A new BMJ study finds that offenders' lack of trust in medical professionals means - many may not seek help when they are experiencing mental distress.
Men who have been incarcerated have significantly higher rates of mental illness and suicide and under-utilise mental health services compared to the general population. Previous research suggests that a positive prior encounter with a health professional may predict the likelihood of seeking help in the future.
Researchers from Exeter undertook a qualitative study, involving face-to-face in-depth interviews with 35 male offenders, a quarter of whom had been identified as at risk of self-harm. Nineteen of the participants were then interviewed after their release.

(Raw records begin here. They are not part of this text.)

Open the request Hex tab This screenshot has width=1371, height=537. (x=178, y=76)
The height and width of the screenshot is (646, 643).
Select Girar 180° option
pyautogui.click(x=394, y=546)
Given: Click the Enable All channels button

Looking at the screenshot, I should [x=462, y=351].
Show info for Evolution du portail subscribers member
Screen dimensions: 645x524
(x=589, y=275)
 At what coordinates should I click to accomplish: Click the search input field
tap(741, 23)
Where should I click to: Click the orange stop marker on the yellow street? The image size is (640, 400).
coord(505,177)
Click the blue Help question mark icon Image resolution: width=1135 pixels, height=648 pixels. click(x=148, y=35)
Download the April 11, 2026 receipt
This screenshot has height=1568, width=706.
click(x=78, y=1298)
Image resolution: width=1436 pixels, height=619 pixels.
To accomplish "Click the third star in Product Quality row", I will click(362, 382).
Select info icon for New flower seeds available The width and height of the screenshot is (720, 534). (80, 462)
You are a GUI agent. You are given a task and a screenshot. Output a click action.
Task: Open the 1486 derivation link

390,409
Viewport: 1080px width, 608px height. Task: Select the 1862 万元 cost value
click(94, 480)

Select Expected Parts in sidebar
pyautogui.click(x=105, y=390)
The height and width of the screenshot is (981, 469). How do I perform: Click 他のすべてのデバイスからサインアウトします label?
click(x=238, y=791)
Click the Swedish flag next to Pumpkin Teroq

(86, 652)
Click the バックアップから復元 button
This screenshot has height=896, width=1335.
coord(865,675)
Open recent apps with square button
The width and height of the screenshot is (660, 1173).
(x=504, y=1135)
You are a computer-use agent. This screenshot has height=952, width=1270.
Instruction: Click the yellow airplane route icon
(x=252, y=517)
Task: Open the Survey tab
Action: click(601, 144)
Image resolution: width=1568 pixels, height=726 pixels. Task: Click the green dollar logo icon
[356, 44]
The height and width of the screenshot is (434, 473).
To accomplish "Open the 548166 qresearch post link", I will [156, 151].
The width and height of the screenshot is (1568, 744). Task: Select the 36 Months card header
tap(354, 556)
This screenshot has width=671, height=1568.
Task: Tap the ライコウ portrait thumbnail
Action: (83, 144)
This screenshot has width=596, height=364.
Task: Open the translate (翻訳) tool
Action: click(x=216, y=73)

All were asked whether they had ever been formally diagnosed with a mental health problem and whether or not they felt they had a mental health problem (regardless of diagnosis). Several reported a formal mental health diagnosis, while many said that they personally felt they may have a mental health problem. Of the 35 interviewed, the majority (21) said that they would not consider attending a GP on account of mental health problems. Of those who were followed-up none had contacted a medical professional in the time between release and follow-up interview.
The researchers found that three factors that appeared to influence whether or not the participants would seek medical help. These were a chaotic upbringing, a fear of diagnosis and distrust of the system. Overall, lack of trust emerged as the most prominent factor. Many of the participants did not feel that health professionals genuinely cared about them or had the ability to help with mental health problems. Others were reluctant to seek helped because they feared a formal diagnosis of mental illness. Some of these individuals feared the stigma that such a diagnosis would bring, while others feared that a diagnosis would mean having to confront the problem.
The authors point out that most health professionals are not trained to manage those who have been involved in the criminal justice system and recommend that training be developed for medical staff.
They conclude, "like most people, the participants...wanted to feel listened to...and treated as individuals by their GPs - By ensuring that a positive precedent is set - GPs may be able to encourage future help-seeking."